Okay. So here I am some three months after spontaneously booking a flight to LA, walking a dirt road that stretches off into a never ending landscape of grassy brush and rolling hills,  a gray ribbon in an otherwise brown and baron land. The sun is bearing down, I can feel it burning my shoulders through my threadbare shirt. Every now and again a truck or occasional cyclist appears coming south, most offering water, snacks or words of encouragement as they pass , others speeding by and spraying me with gravel and dust. I am precisely nowhere,  stuck on this gravel road between dustbowl towns hundreds of miles apart. 

How did I get here? Well I suppose I l walked! I walked from the Bootheel of New Mexico through scrubby desert and fields of Cacti, I walked through flat and featureless landscapes until slowly, the trail began to climb. I climbed into increasingly lush and green mountains, the air cooling with the increase in altitude. I walked down to the Gila River, I sat amongst cave dwellings and camped under petroglyphs, I got my feet wet, I bathed in hot springs and emerged, having not seen a soul for six days, onto yet more gravel road, I was given beers, sodas and even some pork chops by passing cars. On this road or a variant of it I stayed for some 70 miles, with occasional breaks onto trail where access could be found. I walked North, day by day and week by week seeing landscapes of shattered volcanic beauty and ever increasing magnitude. Eventually, I reached the border of Colorado.
 “Colorado”, a word whispered fearfully on the lips of this years thru hikers, why? THE SNOW! It snowed so much in Colorado last winter that the sheer weight of it has pushed the entire state closer into the centre of the earth. Or did it? I heard so much fanatical chatter about the snow that I eventually tuned out to it, there being absolutley nothing I could do to avert the coming snow-pocalypse other than just walk slower or take more time off. Let’s just walk in and have a look shall we? Suck it and see. Although it was certainly snowy, it was definitely manageable and, after one particularly exciting 40ft slide and the partial loss of a fingernail in the ensuing fingertip arrest, the rest of the state was passed without Incident or, indeed, any need for skis. 

For six weeks we walked through the luscious, towering and snow capped peaks of the Colorado Rockies, by now hiking with an unlikely motley crew of some six or so hikers, joined together by a shared enthusiasm for the absurd and a mutual understanding of one and other,  content in the knowledge that we were the only people in the world who understood what the other was going through at that precice moment. We bathed in ice cold rivers and drank greedily from mountain springs that gurgled to the surface from unknown depths and together slipped, slid and gissaded our way, laughing and wooping, down and across steep snow slopes.

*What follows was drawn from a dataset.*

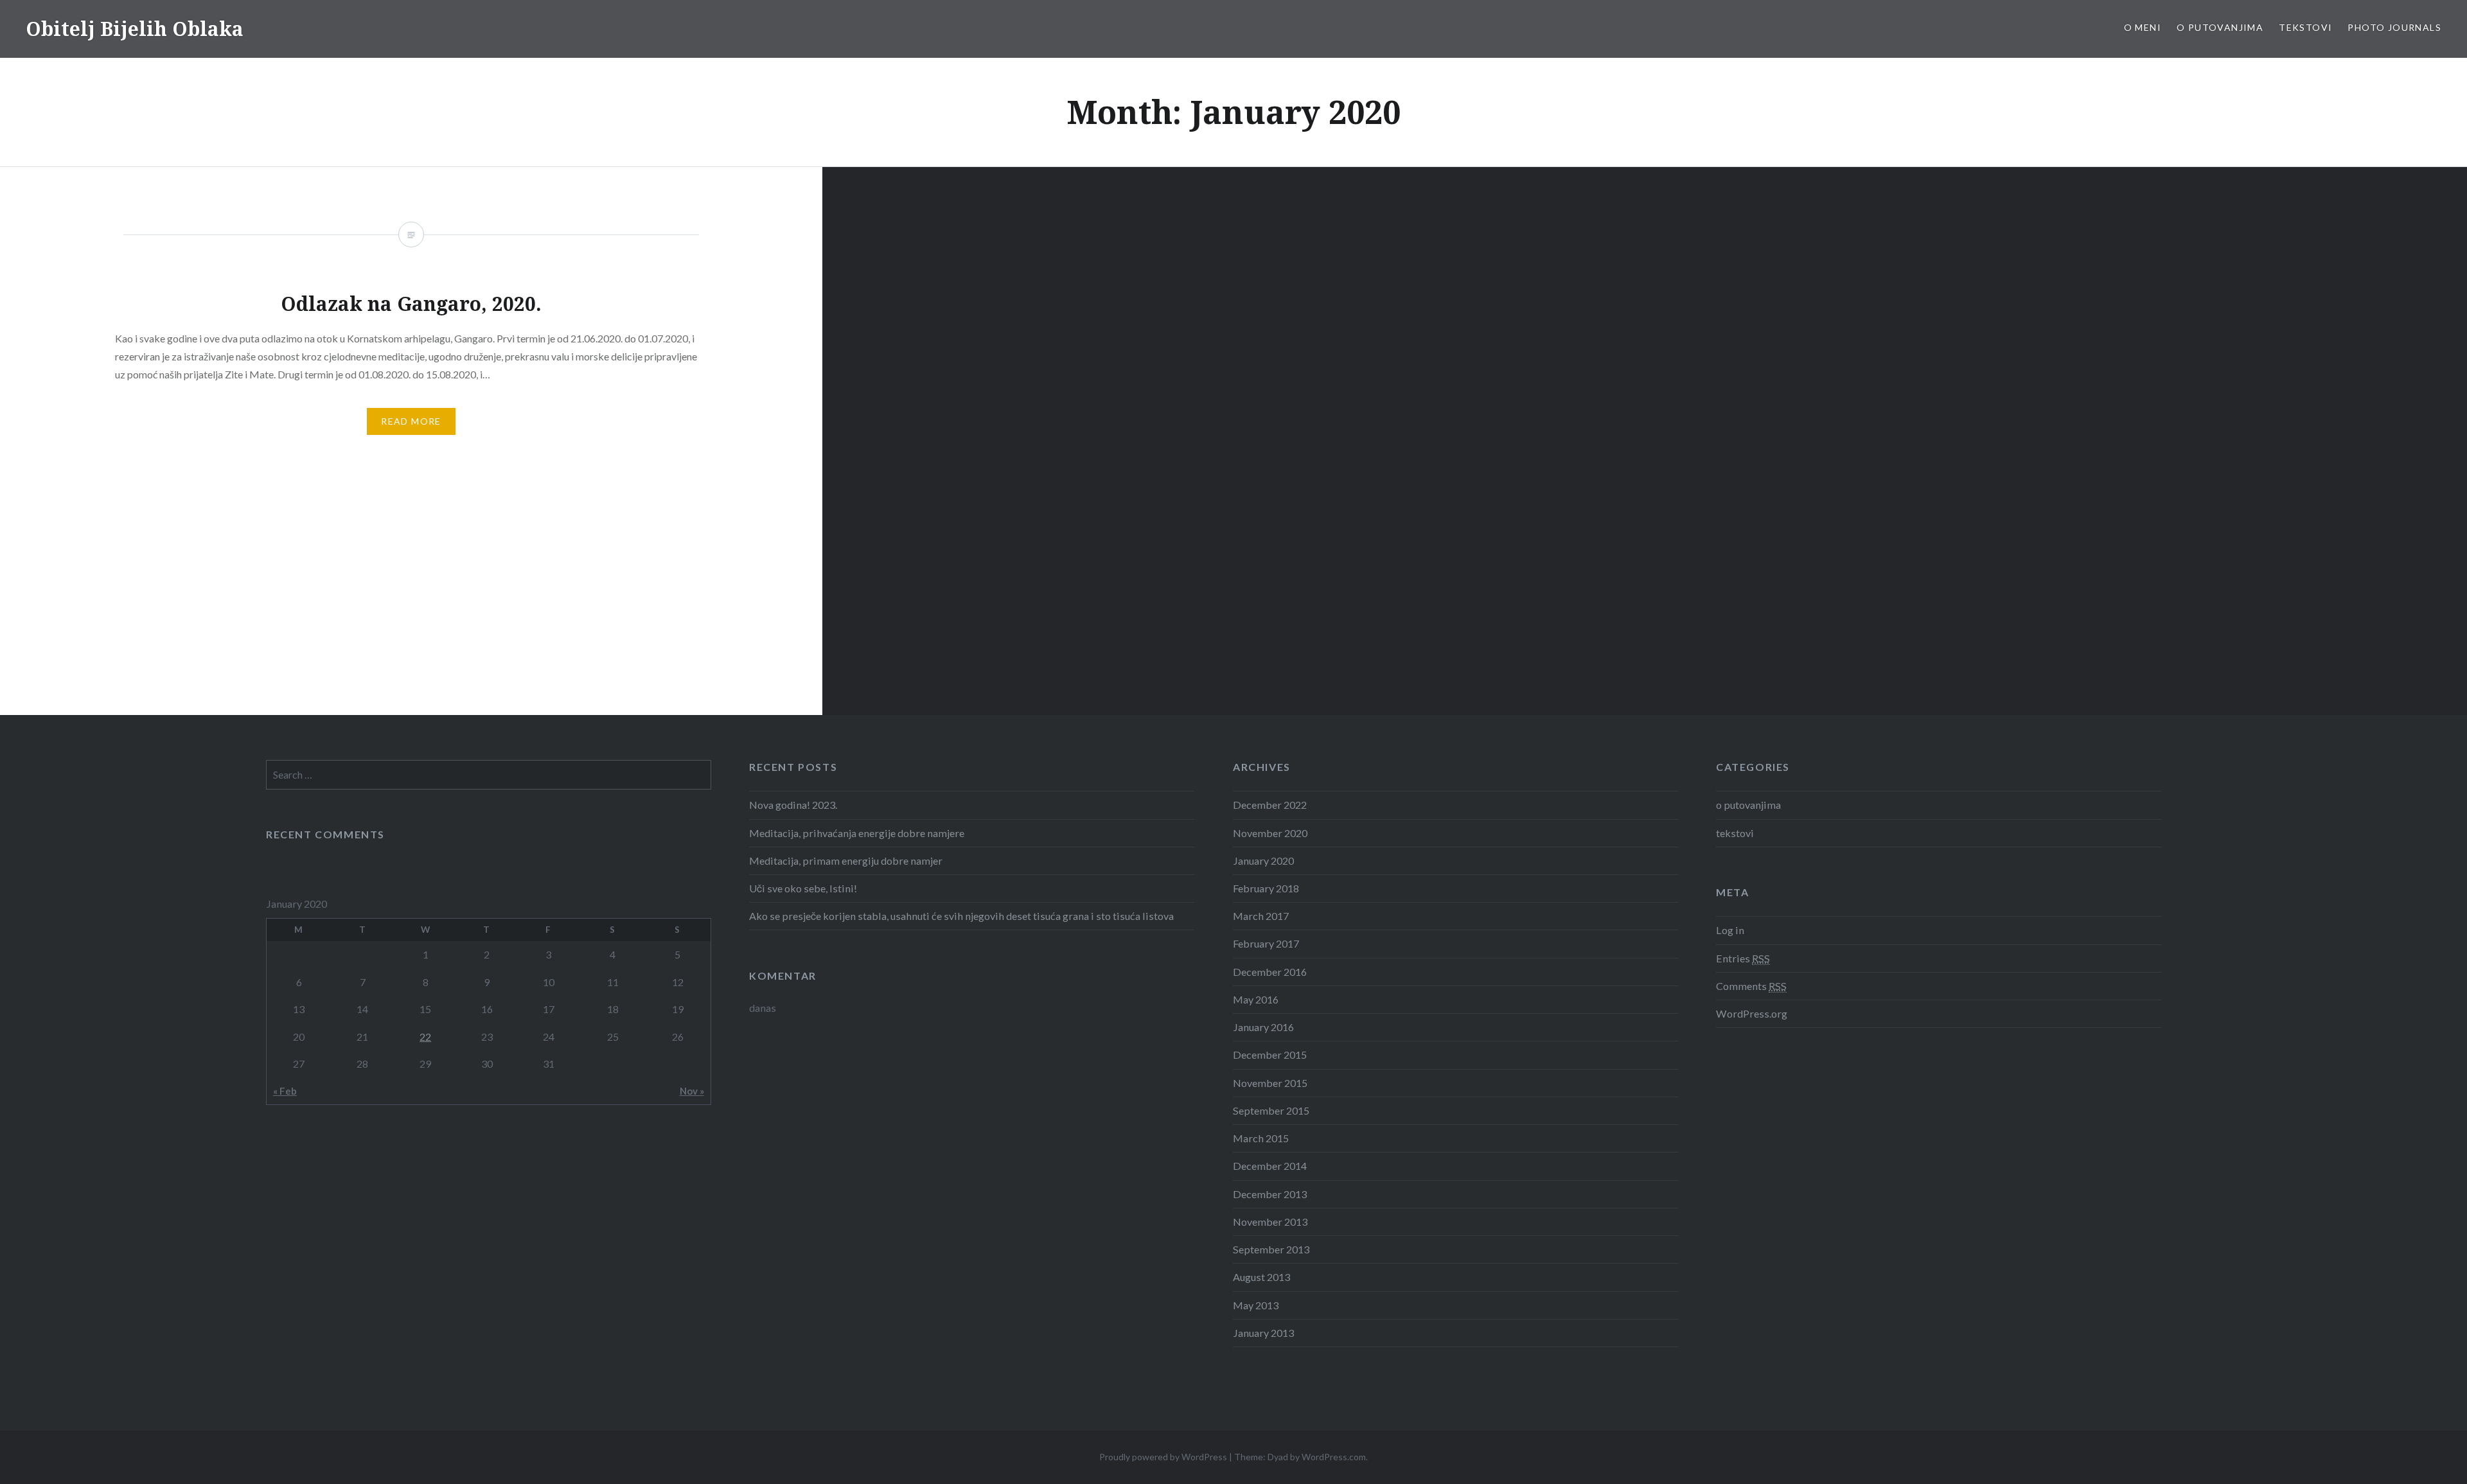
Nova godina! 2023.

Now, however, the gang has disbanded, the very thing that brought us together also pulling us apart, and I walk mostly alone.

Three days ago I crossed into Wyoming, my third state on this trail of five, and I can now say with some confidence that I am more than halfway to Canada. I have no idea of my exact milage, there have been too many variations and alternates to be sure but it’s over 1400 miles for sure – It had better be anyway, the state of my body, gear and bank balance belies a long and tough journey that can’t be sustained for much more than another month or two! I never like to run out of trail, I am and hiker after all and this is basically all I can think to do, but six months is a silly time to be pitching yourself against a trail this rugged and arduous… at some point you will have some kind of massive emotional breakdown and lie belly down on the trail, two broken trekking poles at your sides, smashing your fists into the dirt whilst babbling nonsensically whilst you lather yourself in Peanut butter and lie there in waiting for a bear. The game we play is to finish the trail before the trail finishes you. Ideally you want to emerge at the Canadian boder, tanned and chipper, with an unshaven grin on your face, having had  positive and worthwhile experience but ready for the next thing. 

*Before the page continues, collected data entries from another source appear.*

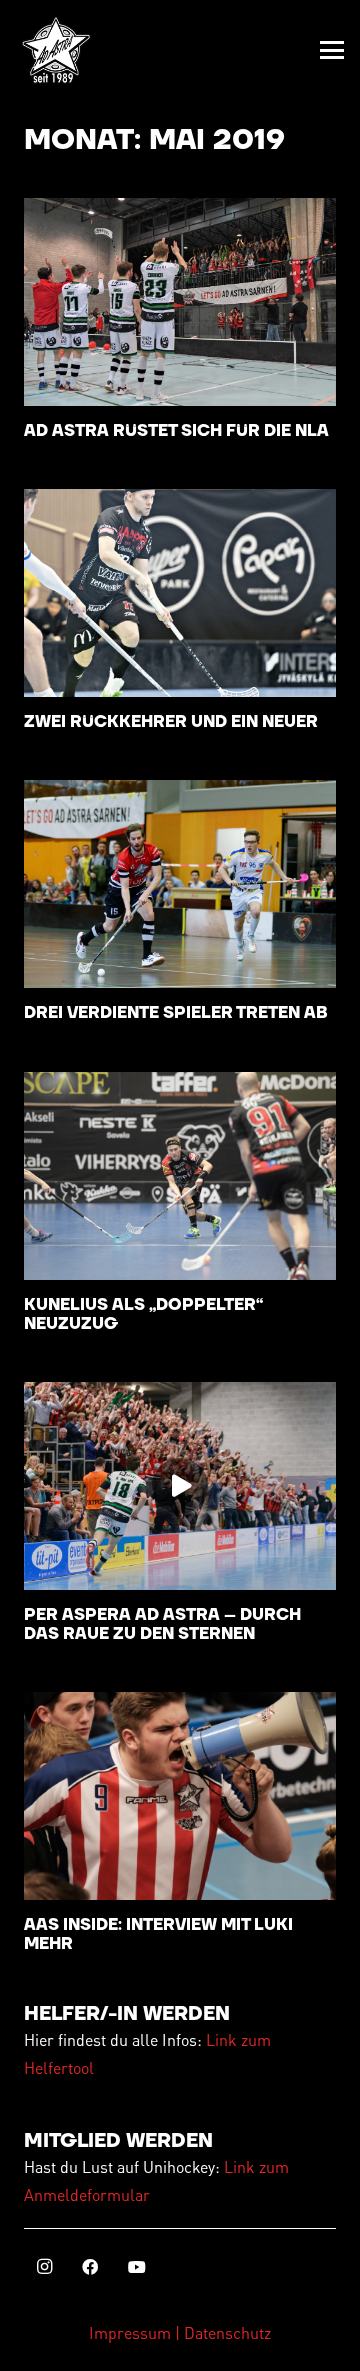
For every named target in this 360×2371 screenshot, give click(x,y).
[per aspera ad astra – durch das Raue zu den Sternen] (180, 1486)
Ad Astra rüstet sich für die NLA (176, 431)
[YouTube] (137, 2267)
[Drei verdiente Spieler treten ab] (180, 884)
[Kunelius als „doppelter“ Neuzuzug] (180, 1176)
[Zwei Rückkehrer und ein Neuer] (180, 593)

For most of us that will be a bed, a roof, cable tv, wifi and unbroken access to properly franchised coffee outlets. 

For me? I’m not too sure yet. In the same way that I only booked this hike last minute (and to my poor mothers continual dismay) I probably will put off answering that question until I really have to. 

But for now, the road and the miles are long, I guess maybe the answer will come but, for now, this is more than enough for me.